From Table 1, it is observed that the average macropore size of MA sample is smaller than AB particle size. This behavior is expected because during the sintering the densification of material occurs by mass transport mechanisms accompanied by neck growth, causing a shrinkage of pores [31]. The presence of necks, rounded pores and thermal attack lines in Figures 2c and 2d indicates that the sintering parameters were suitable to promote the particle consolidation, corroborating with the findings reported previously [15]. However, in comparison with the studies of OLIVEIRA et al. [15], the samples of this work showed a more homogeneous microstructure and better consolidation of particles. The macropores of MA sample (Figure 2b) were more rounded and interconnected and the closed micropores of MI sample (Figures 2a and 2c) were smaller, factors that contribute to a better cell fixation and osteointegration [19]. These differences are the result of the use of smaller particle sizes, demonstrating an improvement in the microstructure in terms of homogeneity.
The EDS spectra and elementary distribution maps revealed only Ti and Nb peaks for MI and MA samples throughout the investigated zone (225 µm × 175 µm) with a homogeneous elemental distribution, suggesting that the mixing process was satisfactory and there was no relevant chemical contamination during the processing steps, as shown in Figure 3 and Figure 4, respectively, corroborating with the studies reported by OLIVEIRA et al. [15] and revealing that the processing parameters are suitable and reproducible. According to the literature, the EDS spectra of both samples are in agreement with that representative of β-Ti phase, which is characterized by a sharp Nb peak [32]. Table 2 displays the data from semi-quantitative EDS microanalyses, where it is observed that Nb and Ti concentrations are similar for both samples with short variation between them, which can be related to the surface conditions (e.g., porosity and roughness) that cause variations in the local specimen topography modifying the electron interactions such as backscattering, which affects the total X-ray generation and depth distribution [33]. In addition, MI and MA samples presented high concentration of Ti (> 65 wt%), indicating that there was Nb solubilization in the Ti matrix.
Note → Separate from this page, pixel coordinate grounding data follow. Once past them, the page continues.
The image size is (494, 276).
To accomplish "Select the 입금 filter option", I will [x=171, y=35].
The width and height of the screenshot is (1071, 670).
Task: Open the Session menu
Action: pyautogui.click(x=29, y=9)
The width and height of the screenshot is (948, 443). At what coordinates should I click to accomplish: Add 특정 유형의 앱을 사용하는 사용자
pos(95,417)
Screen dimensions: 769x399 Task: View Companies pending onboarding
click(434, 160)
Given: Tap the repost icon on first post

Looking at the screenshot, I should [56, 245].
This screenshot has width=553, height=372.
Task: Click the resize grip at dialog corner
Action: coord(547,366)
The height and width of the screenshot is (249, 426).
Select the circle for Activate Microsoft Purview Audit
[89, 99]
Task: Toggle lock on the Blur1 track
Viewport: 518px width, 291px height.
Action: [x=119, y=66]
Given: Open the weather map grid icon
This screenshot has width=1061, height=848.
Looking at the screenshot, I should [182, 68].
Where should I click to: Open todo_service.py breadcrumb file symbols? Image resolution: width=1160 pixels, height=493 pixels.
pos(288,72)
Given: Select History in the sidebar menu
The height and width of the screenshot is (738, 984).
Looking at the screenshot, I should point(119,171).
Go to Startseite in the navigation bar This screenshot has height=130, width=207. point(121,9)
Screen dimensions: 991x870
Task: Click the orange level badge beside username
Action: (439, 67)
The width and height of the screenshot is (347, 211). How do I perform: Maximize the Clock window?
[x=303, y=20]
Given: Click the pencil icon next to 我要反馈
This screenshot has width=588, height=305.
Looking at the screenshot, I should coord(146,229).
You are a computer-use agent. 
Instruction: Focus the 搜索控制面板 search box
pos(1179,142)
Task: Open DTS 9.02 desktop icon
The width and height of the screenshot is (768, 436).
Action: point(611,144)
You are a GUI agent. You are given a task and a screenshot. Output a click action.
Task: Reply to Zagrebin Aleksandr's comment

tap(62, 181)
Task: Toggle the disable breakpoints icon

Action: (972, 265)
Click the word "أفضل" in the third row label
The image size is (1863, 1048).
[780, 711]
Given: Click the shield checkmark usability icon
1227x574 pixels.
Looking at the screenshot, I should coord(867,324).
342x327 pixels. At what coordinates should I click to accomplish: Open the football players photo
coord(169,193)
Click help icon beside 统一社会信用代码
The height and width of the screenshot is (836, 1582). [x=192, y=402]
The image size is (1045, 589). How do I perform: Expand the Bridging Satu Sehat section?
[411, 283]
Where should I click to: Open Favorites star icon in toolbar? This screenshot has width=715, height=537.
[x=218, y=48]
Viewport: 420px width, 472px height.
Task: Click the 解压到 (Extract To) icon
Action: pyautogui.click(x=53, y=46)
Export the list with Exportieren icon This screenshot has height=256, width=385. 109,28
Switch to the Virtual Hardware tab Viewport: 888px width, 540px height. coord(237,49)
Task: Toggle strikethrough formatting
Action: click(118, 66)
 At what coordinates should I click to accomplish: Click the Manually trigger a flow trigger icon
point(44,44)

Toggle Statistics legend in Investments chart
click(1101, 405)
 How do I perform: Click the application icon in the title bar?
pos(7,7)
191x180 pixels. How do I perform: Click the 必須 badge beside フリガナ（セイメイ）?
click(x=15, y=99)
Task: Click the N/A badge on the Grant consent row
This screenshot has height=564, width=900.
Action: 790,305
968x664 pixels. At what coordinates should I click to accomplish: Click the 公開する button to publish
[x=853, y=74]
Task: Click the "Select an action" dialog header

Percentages of the chemical elements given by semi-quantitative EDS microanalysis of MI and MA samples.
3.2. Determination of porosity
The porosity measurements of MI and MA samples by geometric method (GM), Archimedes’ principle (AP) and quantitative metallographic analysis (QMA) are shown in Table 3. In Figure 5, images obtained by optical microscopy illustrate the porous microstructure of each sample captured from the surface (Figures 5a and 5b) and bulk (Figures 5c and 5d). These images corroborate with Figure 2, since they also revealed closed micropores for MI (Figures 5a and 5c) and MA (Figures 5b and 5d) samples, and open macropores for MA sample.
Porosity (%) measurements by geometric method (GM), Archimedes’ principle (AP) and quantitative metallo-graphic analysis (QMA).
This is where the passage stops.